PyTorch supports many different hardware architectures, operation system, accelerator GPU. Therefore, many different CI workflows run parallel on each commit to ensure that PyTorch can be built and run correctly in different environments and configurations. See CI Matrix section for more info.

For historic reasons we currently have 3 different CI platforms and there are dozens of CI jobs run on these 3 platforms. For each platform specific information please refer to the CI Internals section for more info.

CI Matrix

Currently there are 3 different categories of CI runs for a single commit: CI run (1) on PR, (2) on master commits, (3) on nightly commits.

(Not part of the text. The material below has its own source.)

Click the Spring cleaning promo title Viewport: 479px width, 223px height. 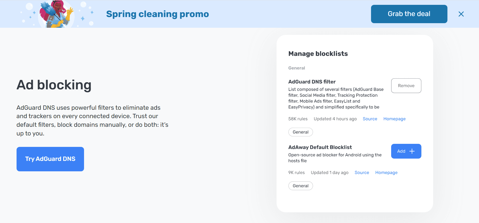pyautogui.click(x=157, y=14)
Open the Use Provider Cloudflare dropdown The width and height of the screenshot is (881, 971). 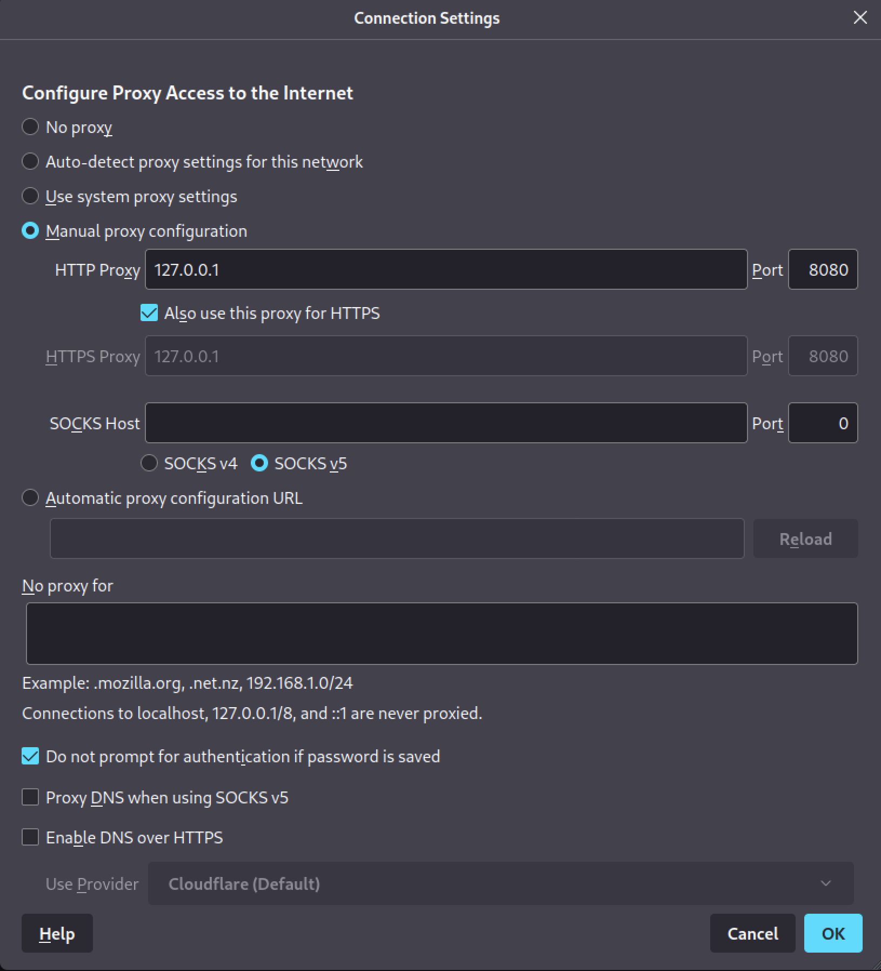[x=500, y=884]
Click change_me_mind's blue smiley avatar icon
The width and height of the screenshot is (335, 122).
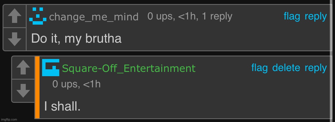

These CI workflow configurations changes from time to time (Please refer to the CI Internals section for more detail), but in general the rule of thumb for our CI runs are.

  1. We consider the set of CI workflows run on master commits are the base line.
  2. We run on PRs a subset of CI workflows comparing to the base line we run on master commits.
  3. We mostly run binary CI workflows and smoke tests on nightly commits.

For more details on which CI workflow is being run on which category, please refer to the section: What is CI testing and When.

Each one of these triggers a specific subset of CI workflows defined in the CI matrix. Currently our CI matrix consists of some combination of the following basic configurations.

Basic Configurations

Note examples are based on the CI workflows at the time of writing.

  1. Python versions (e.g. 3.6 - 3.9)
  2. OS versions (e.g. Linux xenial/bionic, Windows 10, macos 10.13/10.15)
  3. Compute Hardware (e.g. CPU, CUDA10/11, ROCM4)
  4. Compiler (GCC 5.4/7/9, Clang5/7/9)

Obviously not every Cartesian product of these combination is being tested. Please refer to the PyTorch CI HUD for more information on all the combinations run currently.

Other Variances

Note variances in configurations can change more rapidly comparing to the basic configurations.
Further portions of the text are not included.